No laboratório, IL-17A provoca dobramento precoce do córtex fetal
Ao microscópio, uma porção dobrada de córtex humano em desenvolvimento encontra-se fora do organismo, mantida viva num ambiente controlado e rico em nutrientes. Na University of Aberdeen, os investigadores liderados pelo Dr. Daniel Berg e pelo Dr. Eunchai Kang utilizaram estes cerebroides 3D para testar de que forma um sinal inflamatório associado à ativação imunitária materna poderia afetar o cérebro fetal.
A experiência centrou-se na IL-17A, uma proteína de sinalização inflamatória. A equipa utilizou tecido fetal humano do córtex pré-frontal dorsolateral, recolhido após uma interrupção voluntária da gravidez, e comparou cerebroides expostos à IL-17A com tecido não tratado. O sinal fez com que o córtex em desenvolvimento se dobrasse prematuramente, aumentando também a espessura cortical e acelerando a produção e maturação dos neurónios.
O modelo foi concebido para responder a uma limitação dos organoides cerebrais, órgãos simplificados cultivados a partir de células estaminais. Os organoides são amplamente utilizados em neurociência, mas não reproduzem de forma fiável toda a complexidade biológica dos órgãos humanos. Os cerebroides preservam mais da estrutura típica, da diversidade celular e da organização encontradas no córtex humano em desenvolvimento, permitindo aos investigadores observar mais de perto a forma como o próprio tecido responde.
Os investigadores combinaram microscopia e marcação celular com sequenciação de RNA e proteómica para acompanhar a resposta. Descobriram que a IL-17A atuava diretamente sobre as células estaminais neurais e que a ativação persistente da via de sinalização NF-κB parecia impulsionar as alterações. O bloqueio dessa via reverteu muitos dos efeitos, apontando para um mecanismo que pode agora ser testado em estudos posteriores, e não para uma explicação definitiva.

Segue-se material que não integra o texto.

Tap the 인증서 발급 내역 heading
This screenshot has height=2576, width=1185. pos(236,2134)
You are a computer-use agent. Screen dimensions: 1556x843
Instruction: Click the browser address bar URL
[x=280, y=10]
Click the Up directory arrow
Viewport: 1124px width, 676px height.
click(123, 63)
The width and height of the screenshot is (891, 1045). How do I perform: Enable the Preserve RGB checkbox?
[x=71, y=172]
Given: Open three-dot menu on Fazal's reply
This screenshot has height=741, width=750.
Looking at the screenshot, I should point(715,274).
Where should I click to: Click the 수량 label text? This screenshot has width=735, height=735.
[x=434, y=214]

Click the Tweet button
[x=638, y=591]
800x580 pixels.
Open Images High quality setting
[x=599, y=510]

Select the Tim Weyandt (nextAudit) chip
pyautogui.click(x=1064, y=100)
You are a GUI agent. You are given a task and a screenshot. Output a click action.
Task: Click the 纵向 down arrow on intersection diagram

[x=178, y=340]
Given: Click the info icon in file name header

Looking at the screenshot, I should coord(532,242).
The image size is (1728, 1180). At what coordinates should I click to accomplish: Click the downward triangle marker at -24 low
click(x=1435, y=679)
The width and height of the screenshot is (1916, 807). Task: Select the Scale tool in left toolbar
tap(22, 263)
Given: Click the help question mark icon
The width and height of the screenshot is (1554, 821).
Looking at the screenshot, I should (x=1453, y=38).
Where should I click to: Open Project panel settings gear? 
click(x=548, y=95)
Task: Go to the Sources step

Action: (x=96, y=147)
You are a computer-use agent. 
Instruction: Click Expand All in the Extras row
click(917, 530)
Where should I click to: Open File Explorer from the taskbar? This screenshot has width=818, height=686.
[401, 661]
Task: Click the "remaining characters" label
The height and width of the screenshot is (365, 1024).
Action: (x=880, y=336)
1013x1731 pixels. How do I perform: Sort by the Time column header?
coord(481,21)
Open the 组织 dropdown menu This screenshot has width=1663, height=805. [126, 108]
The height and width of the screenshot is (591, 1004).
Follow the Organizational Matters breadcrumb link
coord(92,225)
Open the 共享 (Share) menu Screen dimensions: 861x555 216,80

Assim, concretamente, o sistema de cerebroides oferece aos investigadores do cérebro um modelo de tecido humano para examinar de que forma os sinais inflamatórios podem alterar o desenvolvimento cortical inicial. Não mostra que a inflamação materna cause perturbações do neurodesenvolvimento: os resultados são laboratoriais e as vias biológicas ainda precisam de ser investigadas em cerebroides, organoides e modelos animais. A equipa de Berg planeia criar cerebroides a partir de outras regiões do cérebro em desenvolvimento e estudar as respostas de células imunitárias, vasos sanguíneos e células estaminais neurais especializadas.